On Capitol Hill, we have a Capitol Hill Arts Center, a community Hill Center (these are actual buildings offering programs for a price to residents and beyond), and ever so many other physical spots such as Eastern Market indoors and outside where one as likely or not to run into people one knows and sometimes may only barely remember.
We also have a service station for gas and auto repairs that is now is in its third generation of same-family ownership. The name is Distad's, and the longer a person has lived on the Hill (as its known, because, yes, the Capitol building is on the same elevation - a Hi-Line of sorts) the more likely he/she is know to Distad's employees. I go regularly for help with mundane things such as filling my tank or figuring (why don't I ever learn?) proper gauge for air in my tires each season. Recently, I dropped by to buy new windshield wipers after having dared one rainy evening to cross the bridge from Virginia into the District with little rubber tailings on my window wipers that did very little actual wiping. I made it home, sweating.

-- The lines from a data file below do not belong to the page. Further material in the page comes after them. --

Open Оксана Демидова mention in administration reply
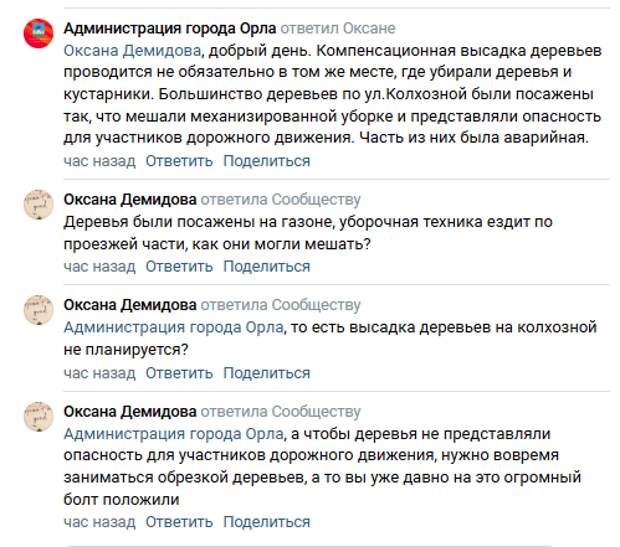This screenshot has width=620, height=547. [x=132, y=51]
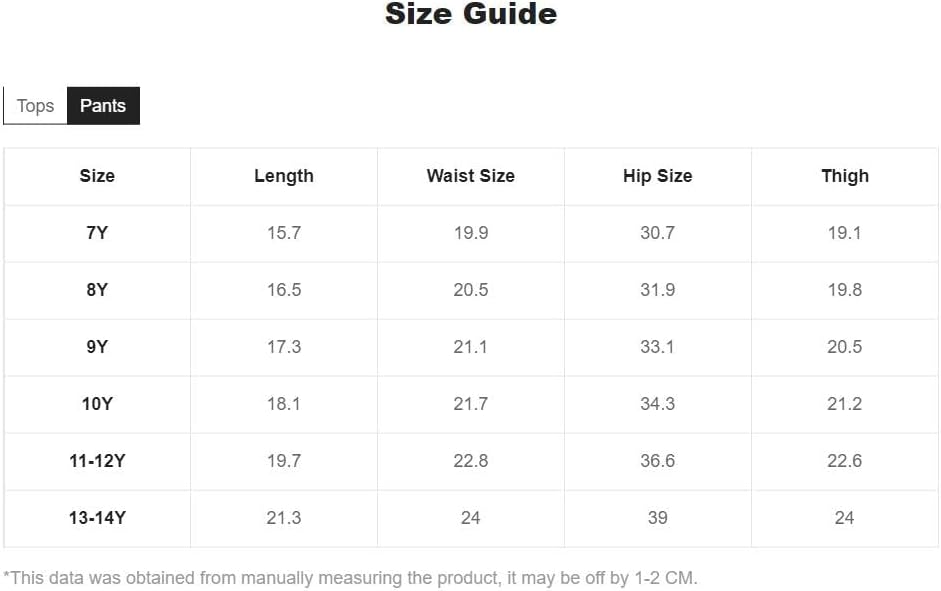Select the Pants tab
This screenshot has height=591, width=941.
point(103,106)
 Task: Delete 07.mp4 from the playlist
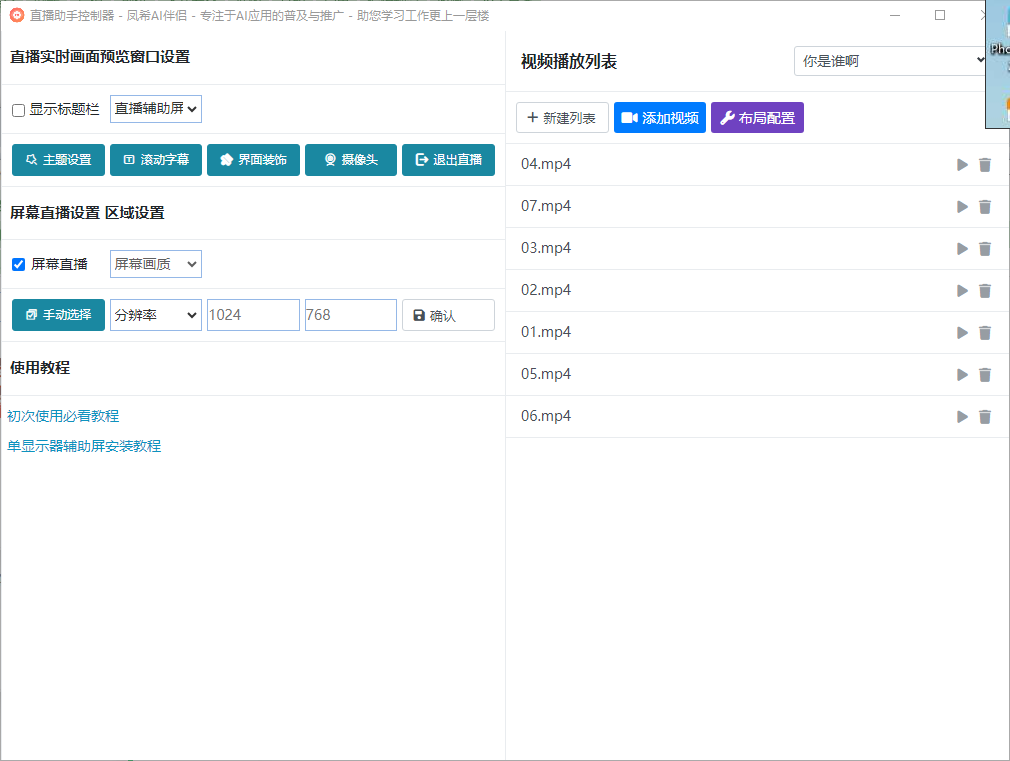pos(985,207)
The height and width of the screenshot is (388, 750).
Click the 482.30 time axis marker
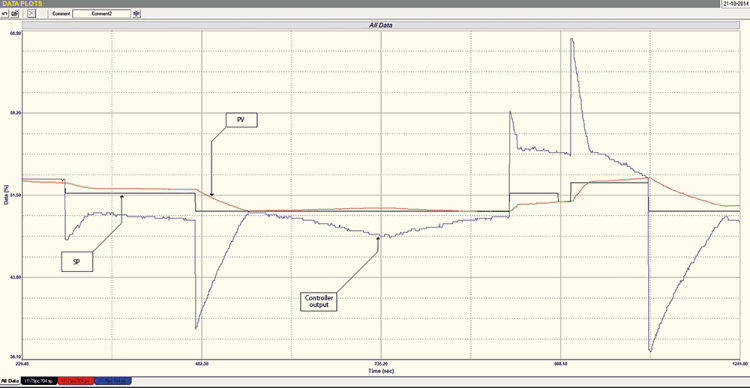point(202,364)
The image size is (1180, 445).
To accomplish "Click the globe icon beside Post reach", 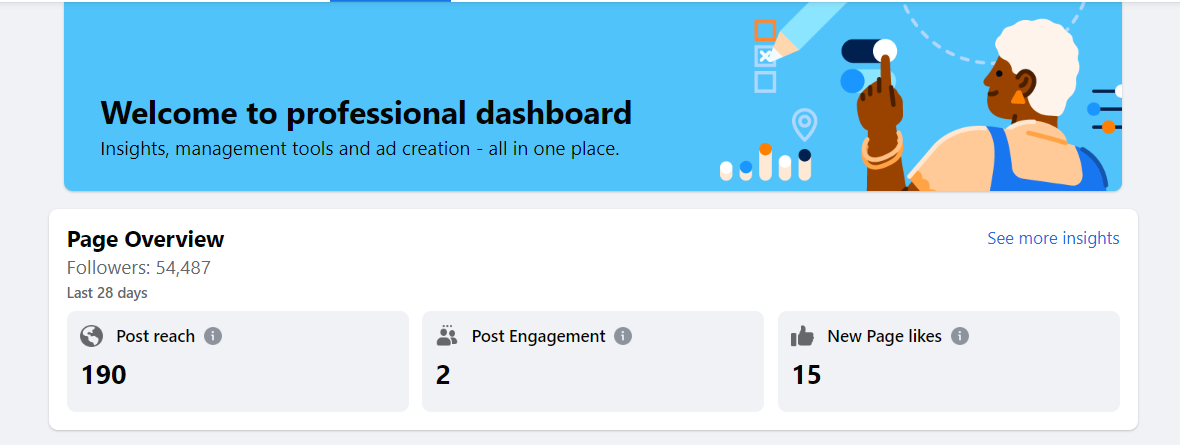I will (x=91, y=337).
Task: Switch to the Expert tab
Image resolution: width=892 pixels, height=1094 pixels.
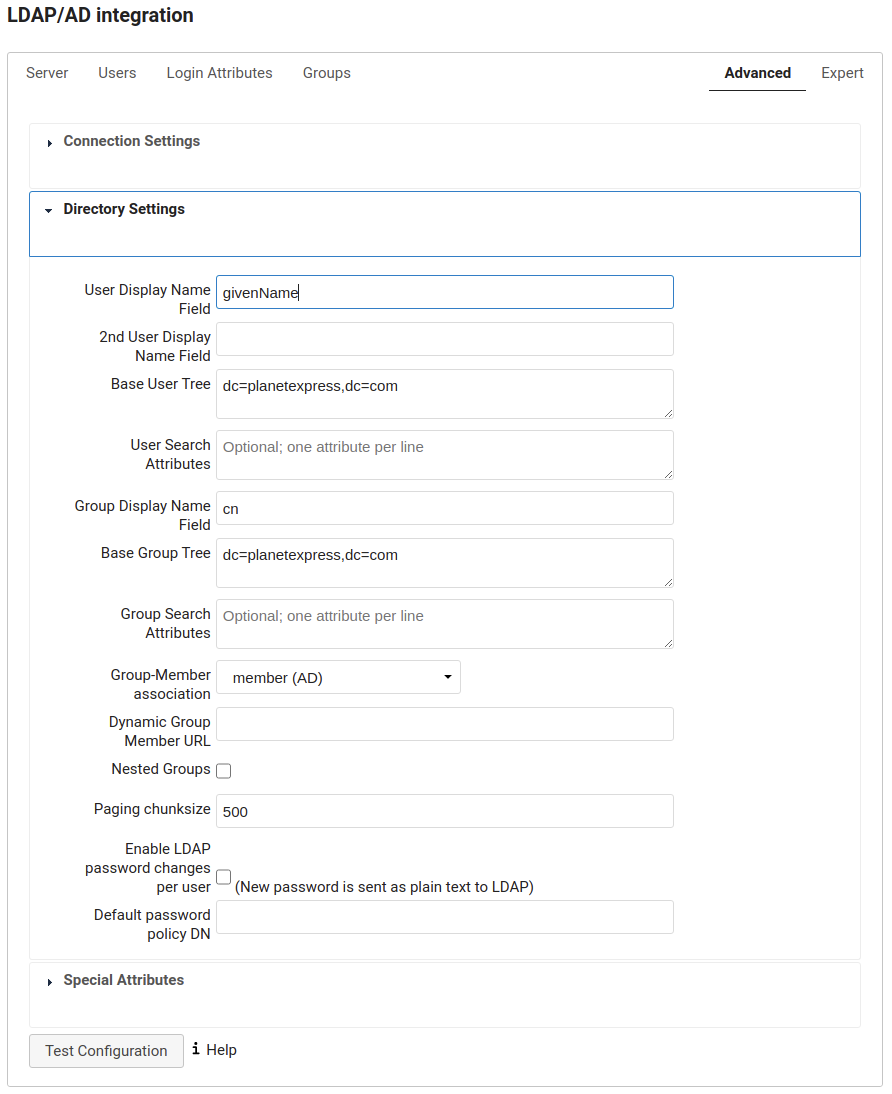Action: (x=842, y=73)
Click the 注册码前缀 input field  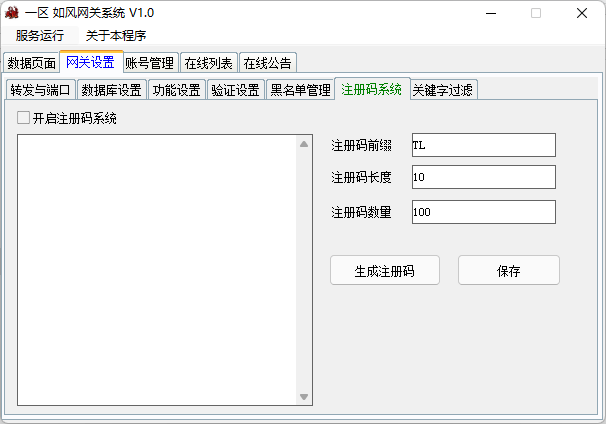click(x=482, y=145)
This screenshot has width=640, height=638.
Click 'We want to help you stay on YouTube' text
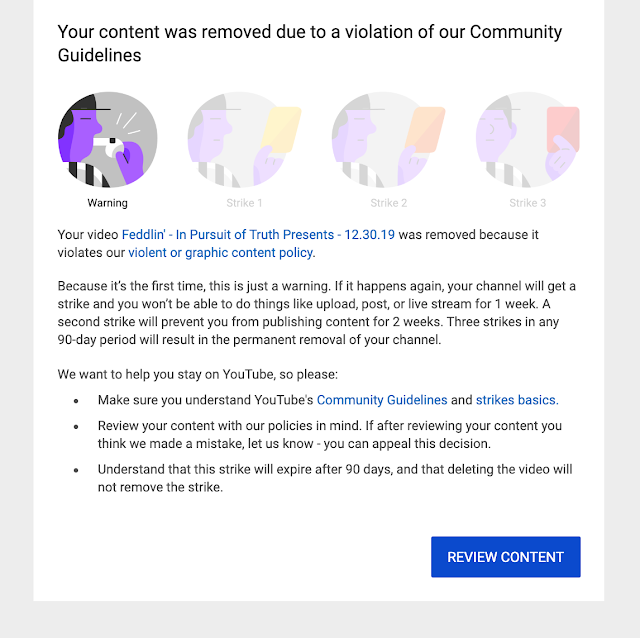(x=198, y=374)
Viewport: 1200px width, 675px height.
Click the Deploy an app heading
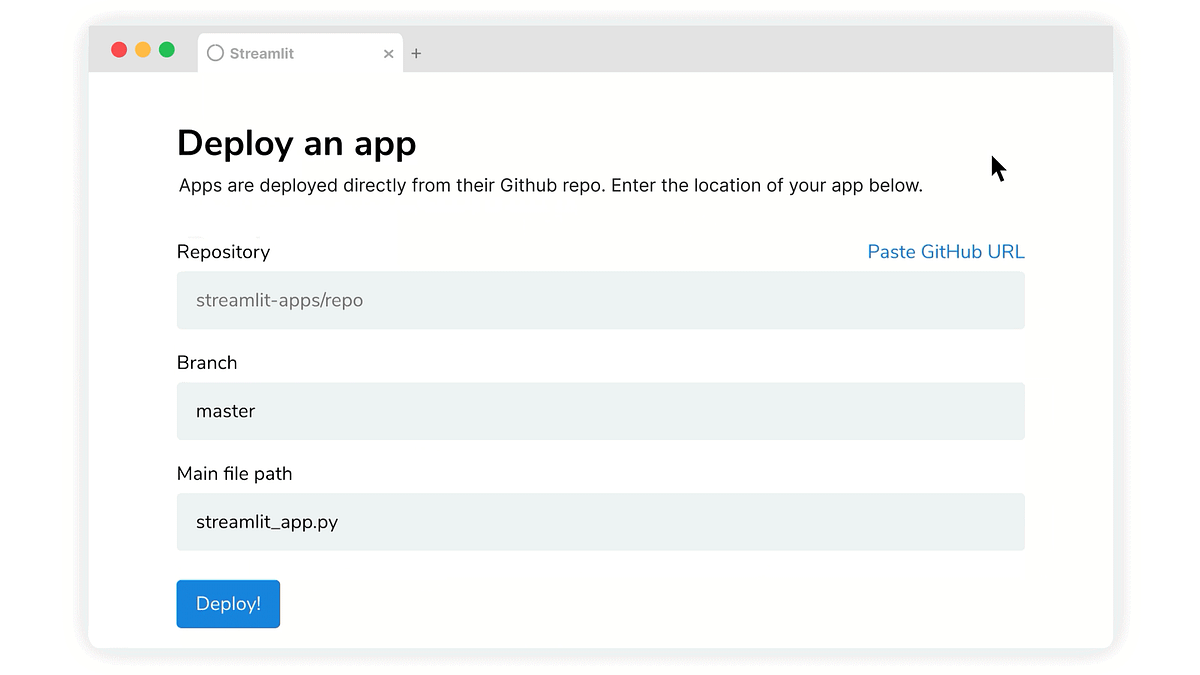[x=296, y=143]
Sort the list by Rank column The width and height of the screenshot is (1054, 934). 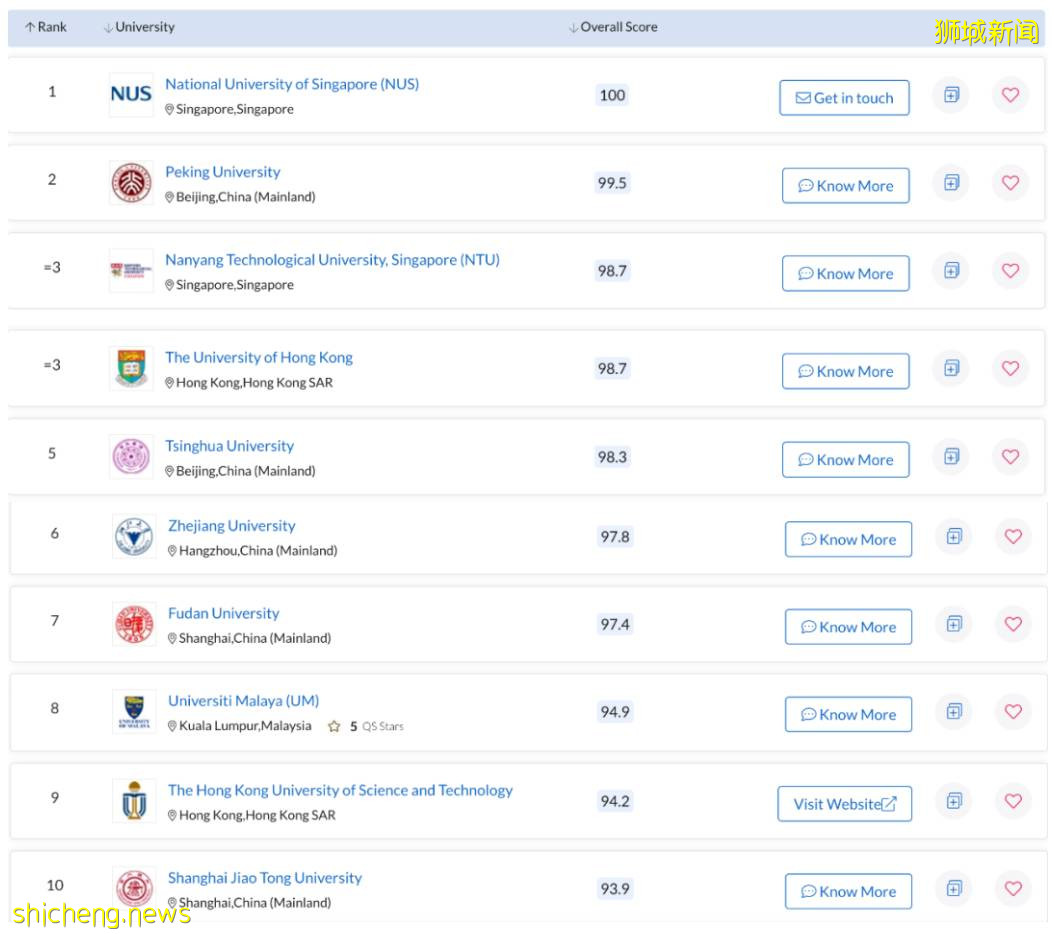(46, 27)
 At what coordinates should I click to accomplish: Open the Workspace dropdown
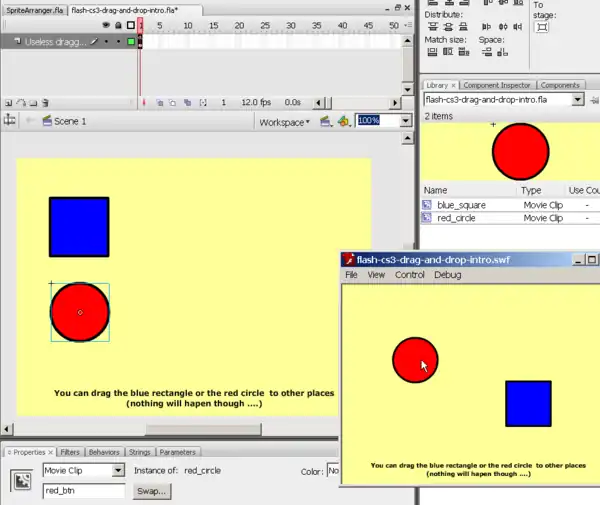coord(284,122)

While paying up, I chanced into a Woman of Some Importance in these parts - at least to those of us bearing and raising children in previous decades - the estimable Marguerite Kelly whose Almanac column was a mainstay, and a life saving guidance outlet, in the Washington Post Style section. She was there to do some repairs on her - was it really? - 20-year-old car, laughing at the check-out counter with another acquaintance from 'old times..' Marguerite's writing was my substitute at times for a godmother giving me the only advice I had on how to handle a newborn. I had no mother, no relatives around, no doula (not then much spoken about) and my husband was eternally, it seems, away on missions specific to a member of Congress who always have to be seeking reelection.
'How is your son'?' she immediately inquired. How could she remember that I had a son, now 43? I wanted to know how she kept her skin so smooth. This is a beautiful woman of 87 with a flawless complexion. "Vitamin E oil," was her answer. Another secret of aging well, she implied, was 'not doing anything." No heavy breathing exercise regimen. She has a daughter and son-in-law living with her, another daughter nearby working for a local theater complex. Marguerite had just had her driver's license renewed and lo and behold, she marveled, she was now good to drive for another ten years. "Ten Years!" she exclaimed.
I suggested she might consider becoming an Uber or Lyft driver and specialize in the senior market. To make other seniors comfortable and confident they, too, can survive the prejudices of the anti-aging crowd.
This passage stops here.